Para chegar a esse resultado, os cientistas trabalharam com um grande volume de dados. Eles analisaram mais de 48 mil amostras de sangue ao longo do estudo realizado. Esse material serviu de base para mapear o comportamento das proteínas identificadas. A quantidade de amostras deu robustez à pesquisa conduzida pela equipe.
O processamento de tantas informações exigiu o uso de recursos tecnológicos avançados. Os pesquisadores utilizaram ferramentas computacionais para acelerar a análise dos dados. Com isso, conseguiram cruzar as informações de forma mais rápida e detalhada.
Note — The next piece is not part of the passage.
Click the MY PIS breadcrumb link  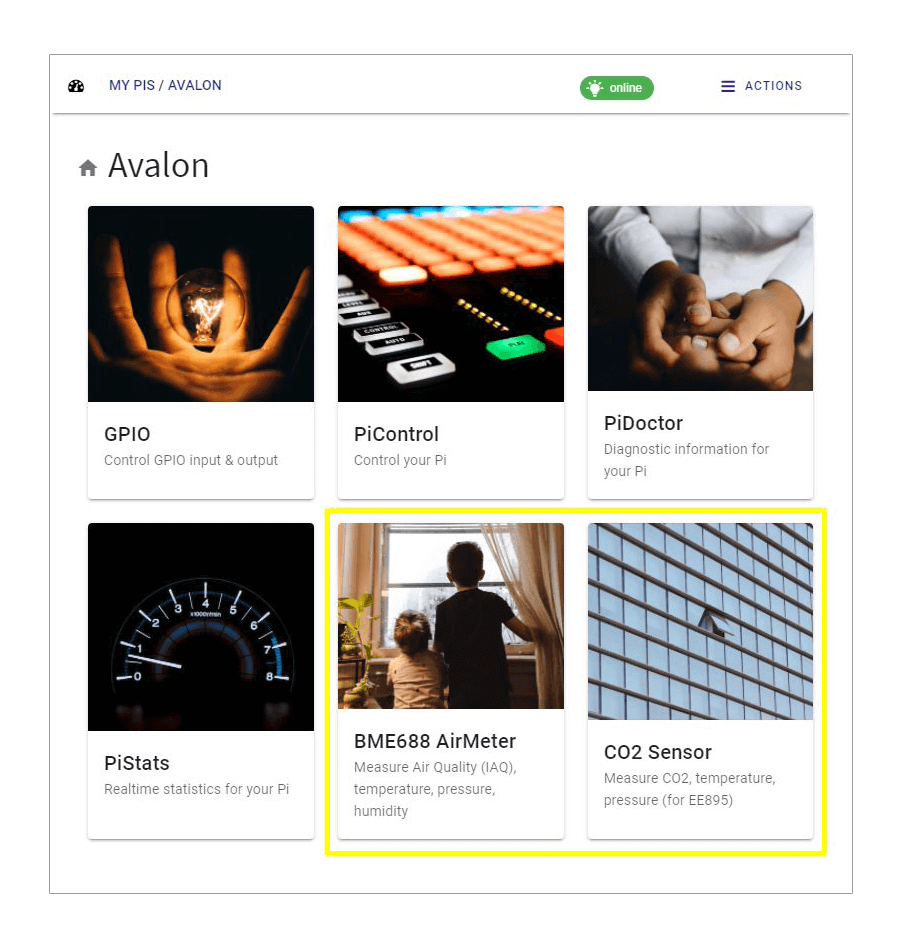[132, 86]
A tecnologia ajudou a tornar o estudo mais eficiente em suas conclusões.
As proteínas, no entanto, não foram analisadas de forma isolada pelos cientistas. Os dados foram combinados com outros fatores de risco já conhecidos da doença. Entre eles estão a idade, o tabagismo e o histórico de doenças pulmonares. A junção desses elementos tornou a previsão de risco mais precisa.
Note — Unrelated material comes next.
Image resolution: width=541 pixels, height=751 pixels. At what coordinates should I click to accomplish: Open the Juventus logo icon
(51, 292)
Segundo os pesquisadores, o novo método se mostrou superior às ferramentas atuais. As técnicas usadas hoje para prever o risco da doença teriam um desempenho inferior. O avanço, portanto, representa um passo importante no rastreamento do câncer de pulmão. A expectativa é que a descoberta amplie as possibilidades de prevenção da doença.
Um dos pesquisadores, Terry Pandya, destacou o potencial da descoberta. "Se conseguirmos identificar as pessoas com maior risco, poderemos encontrar formas de agir antes que a doença apareça", afirmou. Ele acrescentou que a equipe espera, um dia, prevenir o desenvolvimento do câncer. A fala reforça o objetivo de atuar de forma preventiva diante da doença.
Outro ponto considerado positivo é a forma como o exame seria realizado. Trata-se de um teste não invasivo, baseado em uma simples coleta de sangue. Esse formato facilita a realização do procedimento por parte dos pacientes. Além disso, a detecção precoce tende a tornar os tratamentos mais eficazes e mais baratos.